20 April 2019
Police and rescuers look at the Citibus double-decker bus that crashed in Sham Shui Po on Friday. Photo: RTHK
Police and rescuers look at the Citibus double-decker bus that crashed in Sham Shui Po on Friday. Photo: RTHK

Driver fatigue or distraction eyed in fatal Sham Shui Po crash

The fatal road crash in Sham Shui Po last Friday, caused by a double-decker bus operated by Citibus, might have resulted from driver fatigue or distraction rather than speeding, initial police investigation suggested.

Two male pedestrians and a female bus passenger were killed and 30 people were injured in the incident.
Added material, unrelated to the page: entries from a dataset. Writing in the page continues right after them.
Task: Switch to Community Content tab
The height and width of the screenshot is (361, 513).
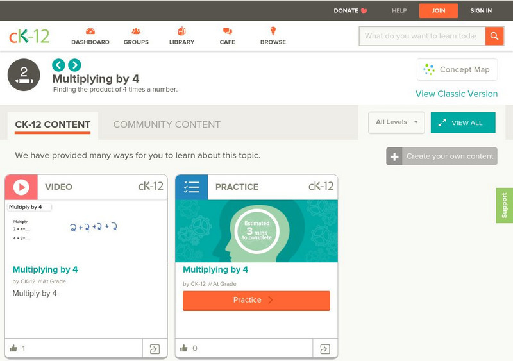Action: pos(167,124)
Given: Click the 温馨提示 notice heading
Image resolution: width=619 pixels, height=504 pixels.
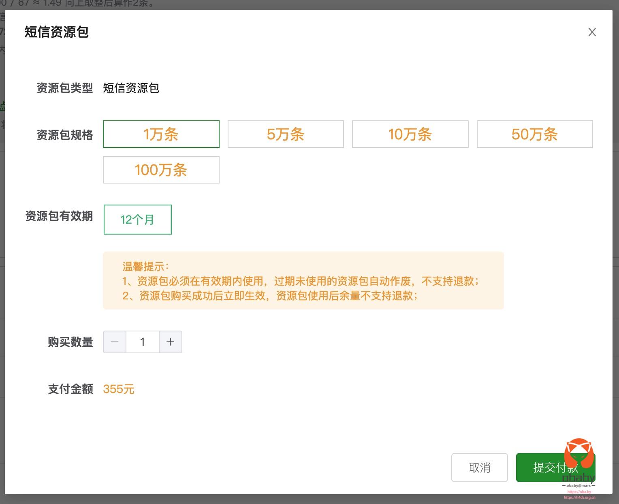Looking at the screenshot, I should pyautogui.click(x=145, y=267).
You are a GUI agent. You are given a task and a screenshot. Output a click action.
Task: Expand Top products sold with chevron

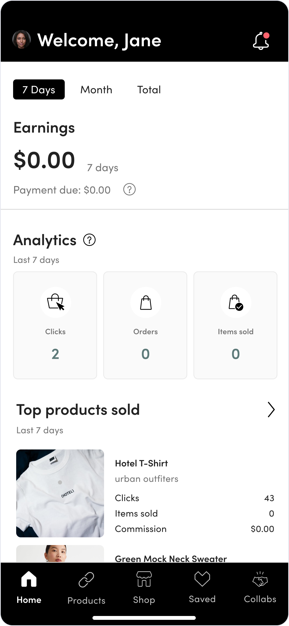coord(271,410)
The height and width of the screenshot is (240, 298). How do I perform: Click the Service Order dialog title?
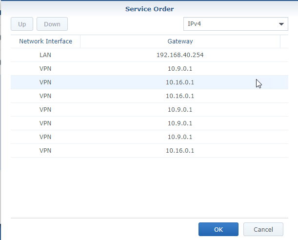[149, 9]
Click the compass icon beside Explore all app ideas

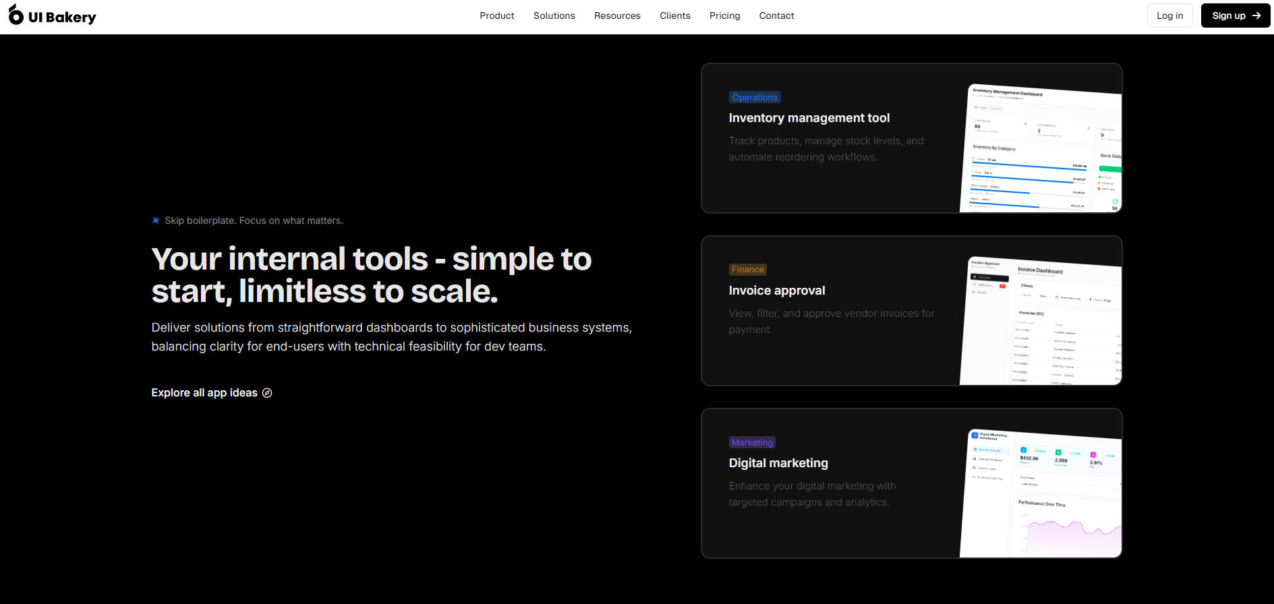(267, 393)
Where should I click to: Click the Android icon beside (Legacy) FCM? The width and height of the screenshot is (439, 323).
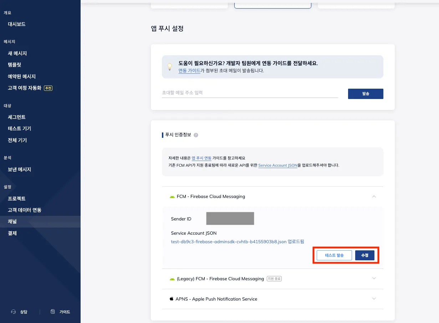(172, 279)
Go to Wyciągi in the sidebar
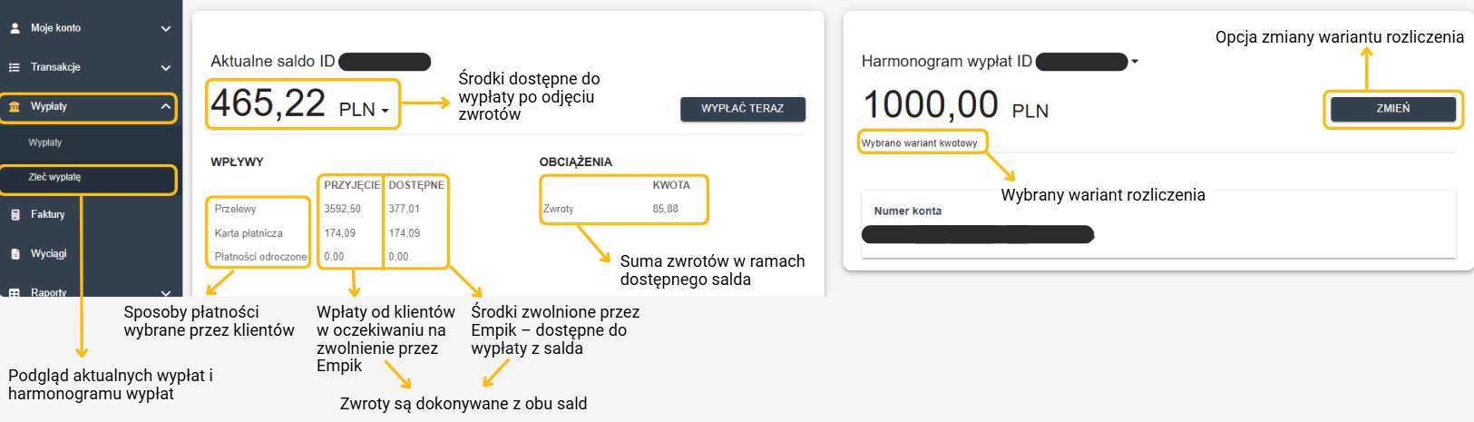The image size is (1474, 422). 49,254
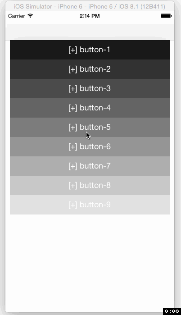Click the 2:14 PM clock
Viewport: 181px width, 315px height.
tap(90, 16)
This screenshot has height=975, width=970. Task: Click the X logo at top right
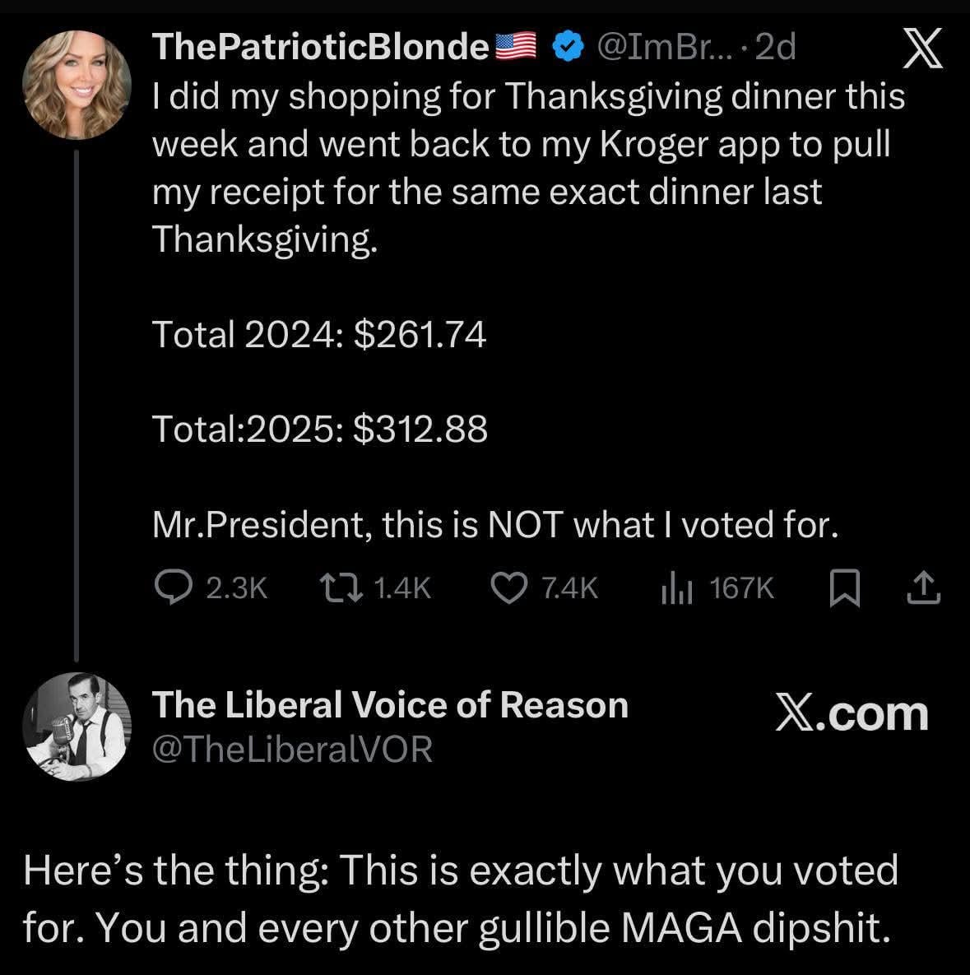pos(922,51)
According to police, data from the dashboard camera installed on the E21A bus and footage acquired from security cameras on board the vehicle all showed that the bus driver did not exceed the speed limit but failed to stop at the traffic light, Apple Daily reports.

That led investigators to suspect the driver, 44, might be too tired and sleepy or distracted before he crashed the bus.

The driver has been arrested for dangerous driving causing death. The bus has been towed to the vehicle detention center in Kowloon Bay for further examination.

Experts from the Government Laboratory and the Transport Department were due to arrive at the crash scene to collect evidence on Monday.

The accident took place at about 6:30 p.m. Friday, when the bus was traveling along Cheung Sha Wan Road towards Mong Kok behind a taxi.

As it was approaching Yen Chow Street, the taxi reportedly stopped at a yellow light but the bus continued to move forward, hitting the taxi before mounting the pavement and smashing through railings.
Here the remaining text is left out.